Because we spend some much time at work, it only makes sense that the dynamics of work can have a huge effect on a person's being. There has been a great deal of uncertainty with work. Right now we are undergoing some huge changes that have had all of us struggling and trying to deal with change. We are all thankful to be employed, especially in these times. However, because we are such a small group, emotions and moods can really end up being shared.
A dear friend of mine passed last month. He was at the center of all of the drama associated with the cancer treatment center where I used to work. His passing drudged up some old feelings I had from a couple of years back. There were a few days after his passing that really seemed to weigh me down. The upside to his passing was that he was such a great, God loving man! I rejoice in the fact that I KNOW where he is today! I am excited for him that he is now with our Lord.
This month, Lyndi, my sweet little girl, is going to turn 3 years old! I've been trying to think of what kind of celebration we should have for her. I hope the month doesn't slip by without plans being made. I'm in utter disbelief that my baby could possibly be that old! Sometimes when she laughs or cries, I can still hear that familiar baby sound in it. I still see traces of behaviors or actions that were there when she was a little baby. And yet, I am watching her grow up in height. I am listening to her speak words that come out of the mouths of a more grown child. Raising a child is so interesting, each day brings a new development.

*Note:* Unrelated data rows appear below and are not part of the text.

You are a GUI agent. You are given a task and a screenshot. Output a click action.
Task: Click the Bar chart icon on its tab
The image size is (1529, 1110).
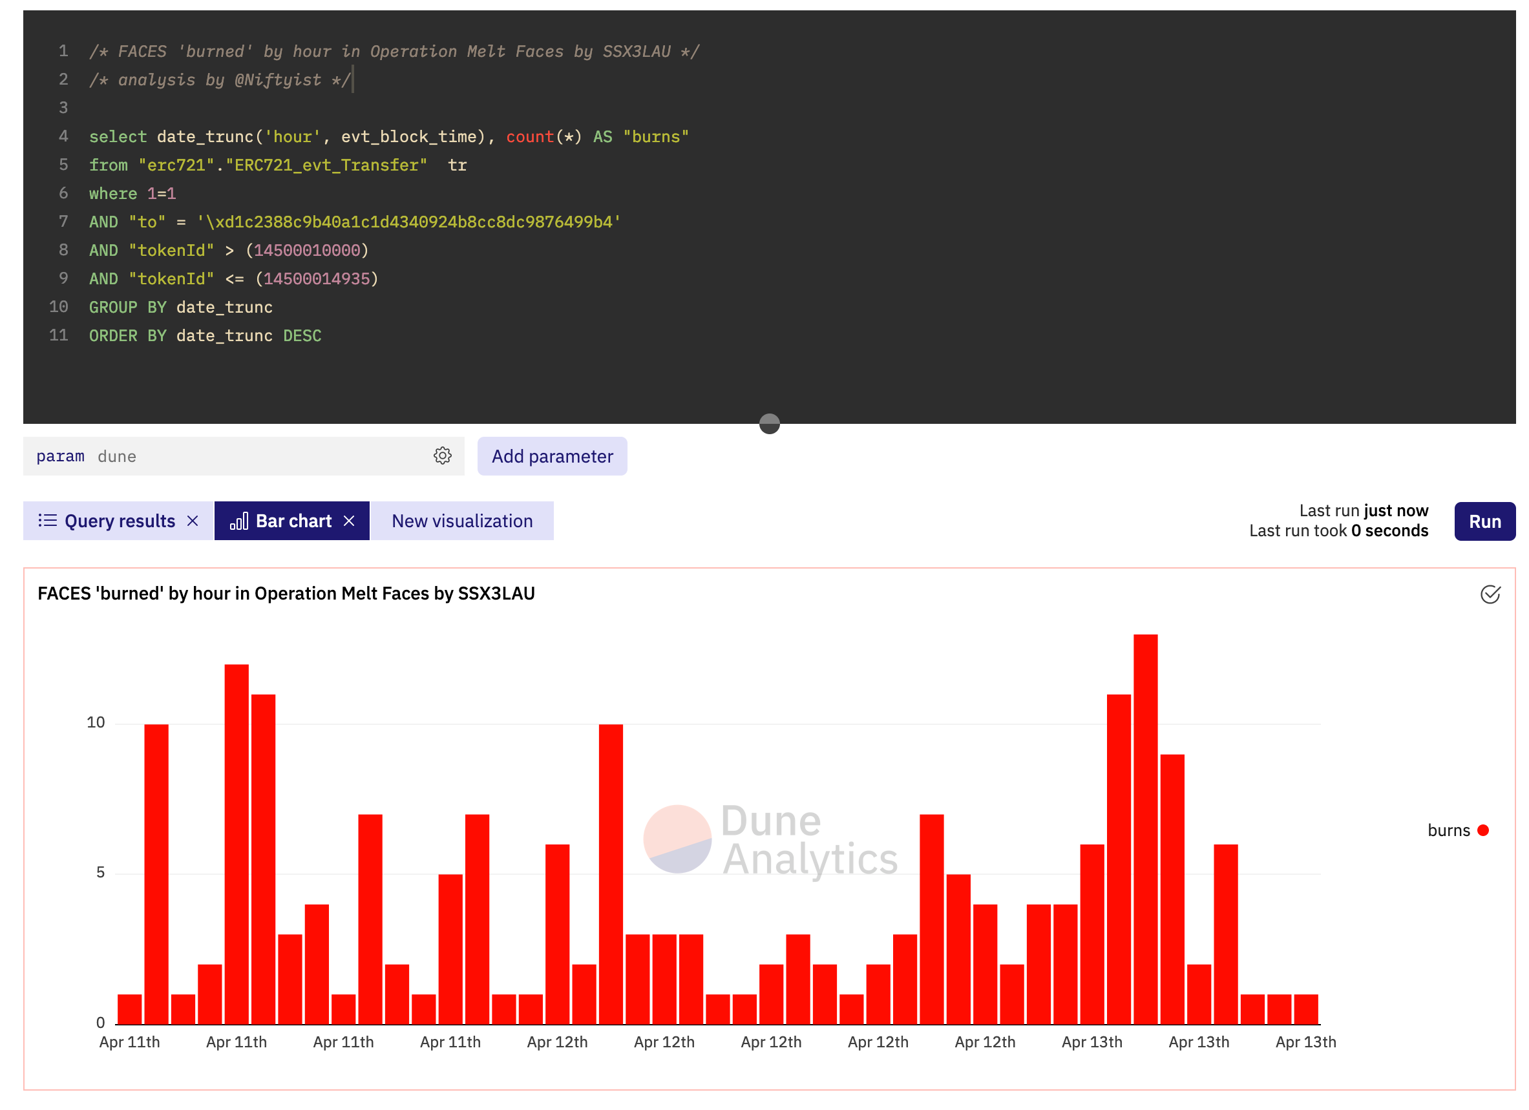[241, 520]
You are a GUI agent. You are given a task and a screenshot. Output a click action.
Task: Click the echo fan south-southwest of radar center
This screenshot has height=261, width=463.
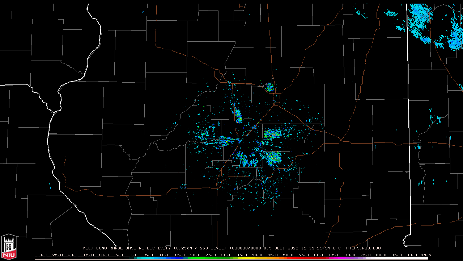point(247,160)
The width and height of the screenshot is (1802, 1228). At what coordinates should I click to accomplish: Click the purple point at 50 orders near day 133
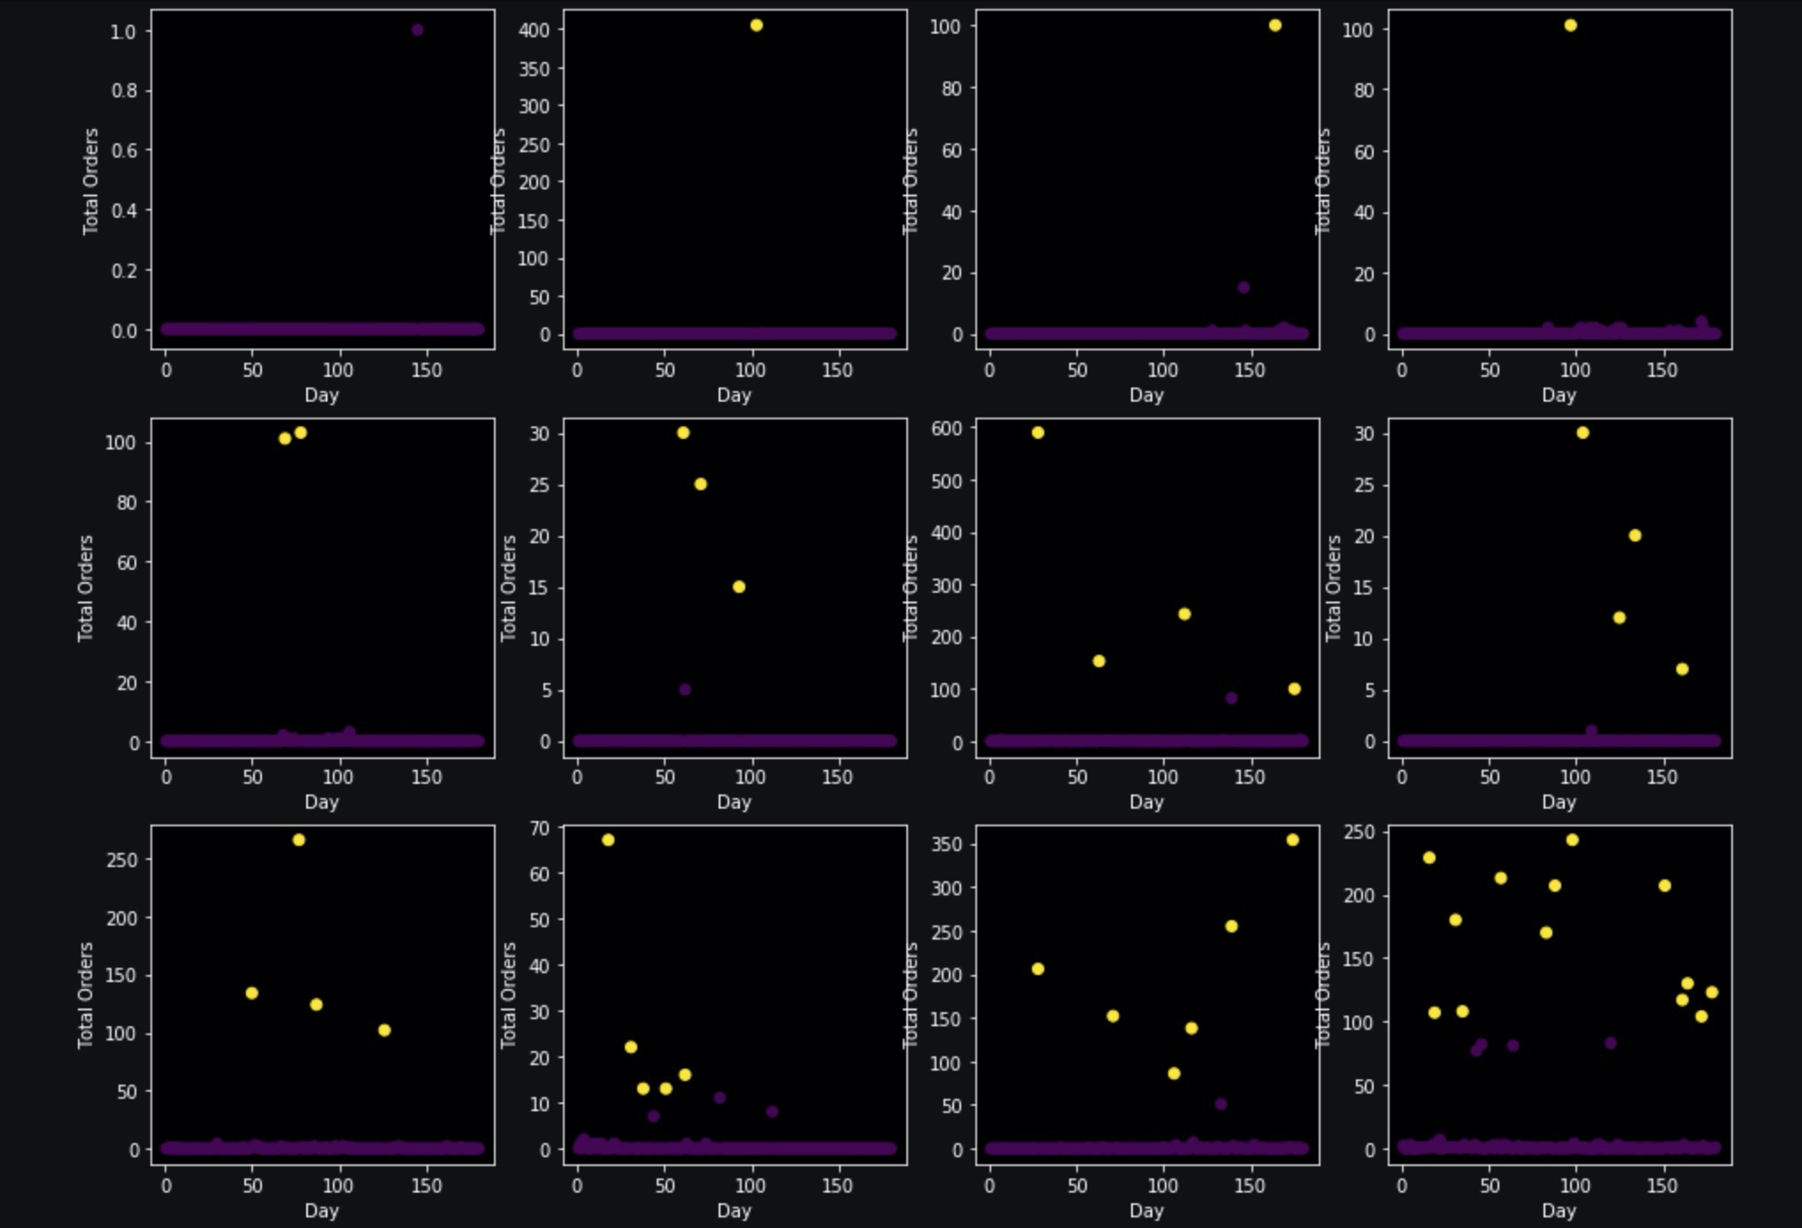click(1221, 1103)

I read recently that the unemployment rate is at 9.8%. The housing market has picked up some. I don't think that anyone is letting their guard down at this point. We are all kind of walking on eggshells waiting to see what Obama has planned for our healthcare and our financial status.
Did I happen to mention that we had over a solid week of rain??? It caused tremendous flooding around Atlanta and the surrounding area. It seemed to weigh on the moods of many of my friends as well! People were posting comments on Facebook right and left that they felt gloomy from a lack of sunshine! It seemed that our whole area rejoiced when we could all pull out our sunglasses once again!
I'm hoping that this month will begin an improvement in my mood and attitude. Perhaps it will be contagious too! Perhaps all the goings on will work out and we can all relax a little....unwind our poor nerves. Maybe I'll be able to take my writing skills off the shelf, dust them off and start a new chapter!